Roland Barthes en su ensayo “Semiología y Urbanismo” plantea que la ciudad y sus significados deben ser legibles para quienes los habitan, y se podría decir también, con absoluta organicidad, que esos significados se encarnan en ciertos edificios que fungen como temerosos titanes que custodian el control ciudadano; símbolos de la Ciudad-Estado. La polis griega convertida en coerción de concreto. Edificios donde la burocracia archivística hace de la muerte una estadística.

Hablando en plata
Del puerto de la Habana, ciudad natal de Carlos Garaicoa, partieron hacia España entre el siglo XVI y XVII, más de 16 millones de kilogramos de plata saqueados de Centroamérica y Suramérica, sobre todo de la tristemente célebre estación del Potosí, confiriéndole este trasiego, mercantil y criminal, al Atlántico, un sentido político antes que oceánico. De existir en esta obra de Garaicoa al menos una molécula de esa plata, se completaría este ciclo hegemónico, y, si no fuera así, el
poder de la connotación haría de las suyas, porque la historia, esa realidad entredicha, siempre aspira a capitalizarse como símbolo más allá de la certeza o la veracidad.

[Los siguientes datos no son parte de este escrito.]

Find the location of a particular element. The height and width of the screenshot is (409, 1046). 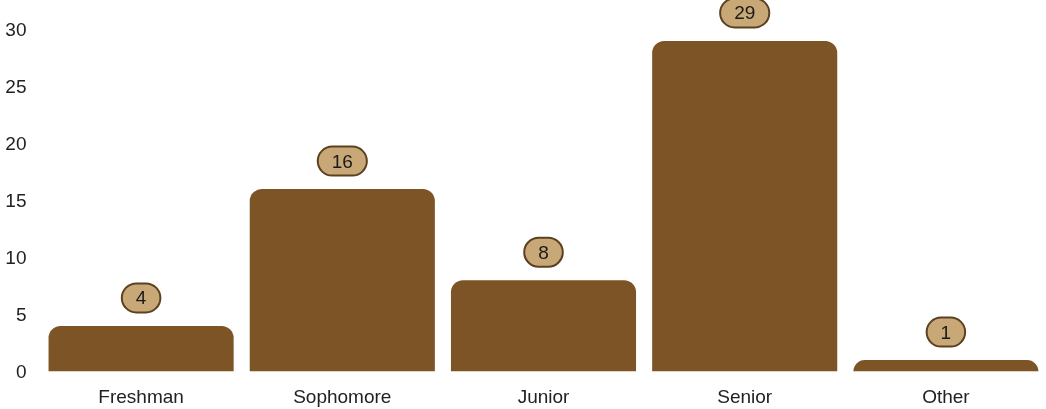

data-label: 1 is located at coordinates (946, 332).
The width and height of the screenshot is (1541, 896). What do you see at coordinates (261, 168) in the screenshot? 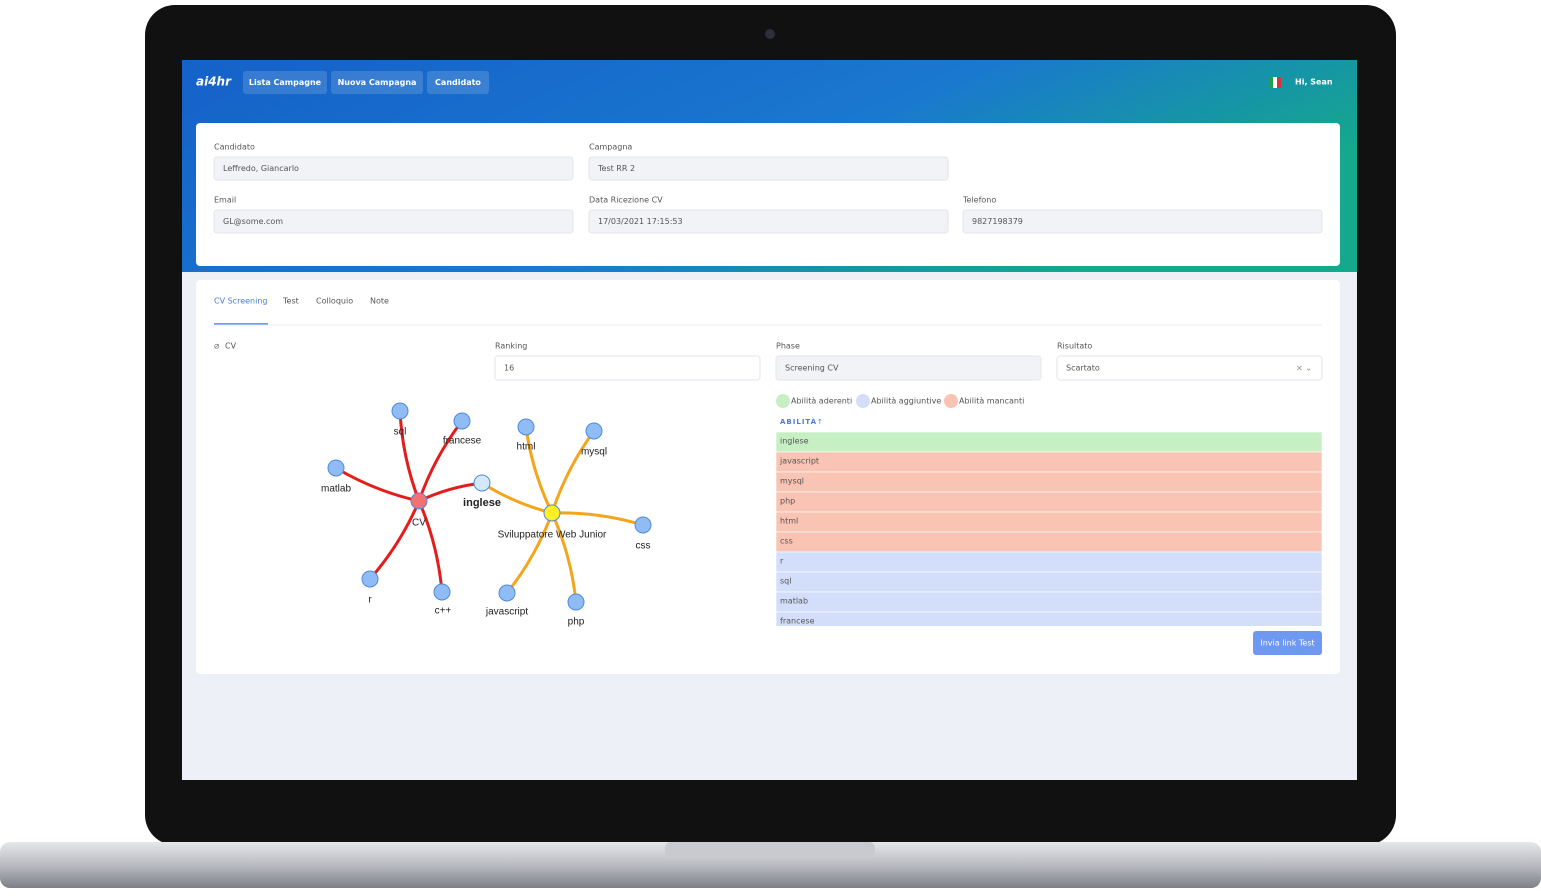
I see `field-value: Leffredo, Giancarlo` at bounding box center [261, 168].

Si seguimos la pauta de Ernst H. Kantorowicz en Los dos cuerpos del rey (Un estudio de teología política medieval) y el rey tiene un cuerpo dual, que encarna su humanidad y su divinidad al mismo tiempo, entonces esta corona de Garaicoa podría ser el doble de sí misma, en la medida en que el poder en su ubicuidad, nos hace erigir pequeños edificios igual de represivos en nuestras consciencias para provocarnos dobles involuntarios de nosotros mismos, y con esto, suprimir lo que somos en función de un discurso de obediencia pactado por las instituciones que tejen el filigrana totalitario.

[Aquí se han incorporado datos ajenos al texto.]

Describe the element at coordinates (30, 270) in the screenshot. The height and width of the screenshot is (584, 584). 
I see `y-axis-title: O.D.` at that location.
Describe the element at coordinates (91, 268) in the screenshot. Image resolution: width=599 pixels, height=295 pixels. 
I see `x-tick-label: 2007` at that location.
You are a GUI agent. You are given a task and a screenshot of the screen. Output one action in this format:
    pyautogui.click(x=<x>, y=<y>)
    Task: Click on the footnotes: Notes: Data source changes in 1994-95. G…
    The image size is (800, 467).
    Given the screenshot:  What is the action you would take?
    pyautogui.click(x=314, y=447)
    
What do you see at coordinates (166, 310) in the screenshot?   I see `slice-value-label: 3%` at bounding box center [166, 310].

El mundo contemporáneo parece adaptarse a una frase atribuida a Balzac: “detrás de toda gran fortuna se esconde un crimen”, por eso, este uróboros plateado de sublimaciones high-tech, valoriza a la par que encubre; el capital puede ser tan siniestro como la más demonizada dictadura. Detrás de Occidente también gravita un crimen, lavado por el fulgor de tesoros voluptuosos. Cuando Hernán Cortés derritió parte de la riqueza de Tenochtitlán –en la cual había mucha platapara enviarla al otro lado del mundo, un genocidio era transformado en una grotesca joya devenida piedra angular para futuras y desmemoriadas revoluciones industriales. Esta corona sin rey que escenifica Garaicoa, nos recuerda este trueque de horror, solo que ésta no tributa a imperios decadentes, sino que, ilustra ideologías apuntaladas por estos avatares arquitectónicos que el artista transmuta en plata para cotizarlos como las joyas eternas del crimen hermético. Crimen inmutable en esencia, más allá de los amagues del ademán. Derecha e Izquierda, persiguen un mismo fin en esta pequeña ciudad hegemónica de plata: vigilar y castigar.